Das Buch bietet eine kritische Untersuchung des technologischen „Solutionism“ und des „Internetzentrismus“ und argumentiert gegen den Glauben, dass Technologie alle gesellschaftlichen Probleme lösen kann. Während Morozov zum Nachdenken anregende Einsichten liefert und die allzu optimistischen Erzählungen über das Internet kritisiert, kann sein Stil für Gelegenheitsleser dicht und herausfordernd sein.
Vorteile:⬤ Ausführliche Kritik am „Solutionism“ und „Internetzentrismus“, die die Grenzen des alleinigen Verlassens auf Technologie zur Lösung komplexer gesellschaftlicher Probleme aufzeigt.
⬤ Nachdenklich stimmende und vielfältige Argumente, die zum kritischen Nachdenken über die Rolle der Technologie in der Gesellschaft anregen.
⬤ Morozovs Schreibstil ist gelegentlich humorvoll und einnehmend, was seine Argumente einprägsam macht.
⬤ Das Buch schärft das Bewusstsein für die politischen und moralischen Implikationen des technischen Fortschritts und drängt auf ein differenzierteres Verständnis des Internets.
⬤ Der Text kann dicht sein und viel Fachjargon enthalten, was Gelegenheitsleser möglicherweise abschreckt.
⬤ In einigen Rezensionen wird darauf hingewiesen, dass das Buch eher wie ein langatmiger Estrich wirkt als eine gut organisierte Argumentation, was es schwierig macht, die wichtigsten Erkenntnisse zu gewinnen.
⬤ Morozov schwelgt gelegentlich in selbstgefälligen Kommentaren, die von der Gesamtaussage ablenken.
⬤ Ein Teil des Publikums ist der Meinung, dass die Kritiken die breite Öffentlichkeit nicht erreichen, da sie eher auf ein akademisches oder belesenes Publikum zugeschnitten sind.

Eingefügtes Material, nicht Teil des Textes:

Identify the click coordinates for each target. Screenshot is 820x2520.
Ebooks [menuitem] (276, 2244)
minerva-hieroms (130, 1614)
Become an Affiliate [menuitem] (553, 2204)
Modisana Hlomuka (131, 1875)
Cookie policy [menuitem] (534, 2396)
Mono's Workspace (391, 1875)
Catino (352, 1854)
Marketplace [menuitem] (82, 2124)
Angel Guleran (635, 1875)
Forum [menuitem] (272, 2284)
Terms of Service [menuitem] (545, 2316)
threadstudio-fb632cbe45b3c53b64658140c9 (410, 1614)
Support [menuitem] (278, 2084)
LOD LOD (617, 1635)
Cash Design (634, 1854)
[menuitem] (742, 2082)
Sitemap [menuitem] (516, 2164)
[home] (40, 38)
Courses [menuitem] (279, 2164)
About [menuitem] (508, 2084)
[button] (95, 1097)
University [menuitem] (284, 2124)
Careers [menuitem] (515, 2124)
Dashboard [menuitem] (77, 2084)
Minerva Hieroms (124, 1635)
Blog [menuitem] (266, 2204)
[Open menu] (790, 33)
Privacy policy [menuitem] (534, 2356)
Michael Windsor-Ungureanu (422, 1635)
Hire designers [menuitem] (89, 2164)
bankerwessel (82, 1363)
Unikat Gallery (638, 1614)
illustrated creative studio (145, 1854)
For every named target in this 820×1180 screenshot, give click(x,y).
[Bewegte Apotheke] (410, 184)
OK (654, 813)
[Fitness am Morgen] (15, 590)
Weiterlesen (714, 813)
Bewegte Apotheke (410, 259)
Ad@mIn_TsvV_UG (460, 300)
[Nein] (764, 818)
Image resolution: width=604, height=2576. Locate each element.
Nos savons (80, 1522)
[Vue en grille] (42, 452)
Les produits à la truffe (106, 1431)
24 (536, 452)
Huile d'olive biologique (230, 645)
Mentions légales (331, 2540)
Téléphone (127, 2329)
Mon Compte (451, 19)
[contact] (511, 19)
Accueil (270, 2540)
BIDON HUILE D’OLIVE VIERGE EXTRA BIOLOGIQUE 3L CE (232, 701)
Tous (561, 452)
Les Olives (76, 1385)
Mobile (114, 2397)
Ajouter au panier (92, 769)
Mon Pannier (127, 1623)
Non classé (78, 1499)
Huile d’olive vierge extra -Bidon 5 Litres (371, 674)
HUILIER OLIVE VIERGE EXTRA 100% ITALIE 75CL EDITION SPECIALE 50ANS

(basierend auf 59 Leserbewertungen)
To Save Everything, Click Here - Technology, Solutionism, and the Urge to Fix Problems that Don't Exist
Unsere Geräte werden immer intelligenter.
Die Technologie kann protokollieren, was wir kaufen, unseren Konsum anpassen und uns in die Lage versetzen, jeden Aspekt unseres Lebens zu speichern und zu teilen. In Zukunft, so sagt man uns, wird sie sogar das öffentliche Leben verbessern - von der Art und Weise, wie wir regiert werden, bis hin zur Erfassung von Verbrechen.
Aber kann das digitale Zeitalter alles ändern? Sollte es das?